It would be very interesting if my dog Cappy could talk and I don't mean just the concept of dogs speaking. I think more about what he would say as a first hand witness of my craziness. A great example would be the last few nights. The first thing he would probably say to me is "why the hell are you up at two a.m. watching an Australian t.v. show and knitting?" Second, "its now four a.m. and you are playing candy crush".
I know I should be sleeping but the moment I get in my room I'm wide awake. It is does not matter how tired I am the moment night comes I'm wide awake. I know I should take my sleeping pill the minute I get in there but I start doing anything but that. Other than writing none of the things I tend to do at night are of any importance. I do want to get the kids blankets done but I don't have to stay up all night. The point of knitting is relaxation not a distraction from sleeping.
There are lots of reason I need to be sleeping but it seems impossible without pills. I am starting to wonder if it is because recently my dreams have been bad. I have no control over my dreams and this scares me. I don't now why my subconscious is punishing me. Why ten years later do I still dream about him breaking up with me? There is nothing worse than someone you once loved telling you all the things they hate about you every night in your dreams.

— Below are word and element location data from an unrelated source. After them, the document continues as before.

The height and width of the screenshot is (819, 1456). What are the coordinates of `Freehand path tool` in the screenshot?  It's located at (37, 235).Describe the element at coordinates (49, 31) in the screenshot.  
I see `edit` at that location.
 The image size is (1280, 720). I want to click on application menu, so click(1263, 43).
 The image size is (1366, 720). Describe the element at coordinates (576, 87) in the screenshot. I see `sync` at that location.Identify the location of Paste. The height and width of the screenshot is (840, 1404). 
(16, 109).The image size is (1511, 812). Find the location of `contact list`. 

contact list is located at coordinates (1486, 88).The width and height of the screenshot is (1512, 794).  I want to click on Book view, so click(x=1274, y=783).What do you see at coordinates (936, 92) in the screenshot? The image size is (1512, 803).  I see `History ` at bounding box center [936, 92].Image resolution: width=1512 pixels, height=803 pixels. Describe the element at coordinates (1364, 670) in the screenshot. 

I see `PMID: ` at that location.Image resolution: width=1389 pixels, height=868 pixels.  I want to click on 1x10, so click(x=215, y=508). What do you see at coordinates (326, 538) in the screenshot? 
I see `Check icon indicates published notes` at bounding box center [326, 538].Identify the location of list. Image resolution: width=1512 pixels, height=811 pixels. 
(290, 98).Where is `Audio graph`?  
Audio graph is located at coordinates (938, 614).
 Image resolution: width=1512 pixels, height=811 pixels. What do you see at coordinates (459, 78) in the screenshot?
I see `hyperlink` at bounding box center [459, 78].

Things need to change and it has to start with tackling this issue. I cannot improve the other areas of my life if I am not sleeping. I need to remember they are only dreams and they are not real. I need to stop filling the nights with mindless activities. If I cannot manage to get this under control, I am going to have to go back to no electronics in my room. I know I become obsessive about things and starting a project or t.v. show at night is not something I can do without causing issues.